Stored data entries:
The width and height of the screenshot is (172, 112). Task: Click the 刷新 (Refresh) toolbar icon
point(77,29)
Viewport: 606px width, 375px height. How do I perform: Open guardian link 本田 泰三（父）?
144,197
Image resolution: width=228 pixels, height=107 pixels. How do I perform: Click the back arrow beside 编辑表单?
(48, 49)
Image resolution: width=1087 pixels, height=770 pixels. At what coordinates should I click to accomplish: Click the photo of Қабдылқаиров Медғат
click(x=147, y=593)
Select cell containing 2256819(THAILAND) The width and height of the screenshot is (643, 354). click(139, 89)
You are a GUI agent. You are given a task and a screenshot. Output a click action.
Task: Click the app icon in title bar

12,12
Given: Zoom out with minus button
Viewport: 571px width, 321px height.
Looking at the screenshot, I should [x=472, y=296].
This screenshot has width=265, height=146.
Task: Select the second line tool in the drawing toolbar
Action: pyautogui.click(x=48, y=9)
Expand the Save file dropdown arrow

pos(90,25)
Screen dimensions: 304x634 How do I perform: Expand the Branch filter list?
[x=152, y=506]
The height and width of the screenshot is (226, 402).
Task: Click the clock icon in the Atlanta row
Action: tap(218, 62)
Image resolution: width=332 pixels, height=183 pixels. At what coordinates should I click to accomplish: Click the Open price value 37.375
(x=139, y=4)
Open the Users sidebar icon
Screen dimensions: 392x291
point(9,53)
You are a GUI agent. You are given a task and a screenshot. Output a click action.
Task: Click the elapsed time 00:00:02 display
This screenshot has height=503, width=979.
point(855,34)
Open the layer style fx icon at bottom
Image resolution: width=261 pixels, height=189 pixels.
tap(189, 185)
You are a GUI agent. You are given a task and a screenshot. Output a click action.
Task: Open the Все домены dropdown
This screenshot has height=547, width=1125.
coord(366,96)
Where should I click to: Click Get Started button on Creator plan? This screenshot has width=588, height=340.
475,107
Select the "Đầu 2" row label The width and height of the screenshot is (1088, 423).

-- Task --
All lines above between those holding "Task: Click the app icon in title bar" and "Task: Click the elapsed time 00:00:02 display", inclusive, must be set down unchanged, and no other line may be included.

-- Response --
Task: Click the app icon in title bar

12,12
Given: Zoom out with minus button
Viewport: 571px width, 321px height.
Looking at the screenshot, I should [x=472, y=296].
This screenshot has width=265, height=146.
Task: Select the second line tool in the drawing toolbar
Action: pyautogui.click(x=48, y=9)
Expand the Save file dropdown arrow

pos(90,25)
Screen dimensions: 304x634 How do I perform: Expand the Branch filter list?
[x=152, y=506]
The height and width of the screenshot is (226, 402).
Task: Click the clock icon in the Atlanta row
Action: tap(218, 62)
Image resolution: width=332 pixels, height=183 pixels. At what coordinates should I click to accomplish: Click the Open price value 37.375
(x=139, y=4)
Open the Users sidebar icon
Screen dimensions: 392x291
point(9,53)
You are a GUI agent. You are given a task and a screenshot. Output a click action.
Task: Click the elapsed time 00:00:02 display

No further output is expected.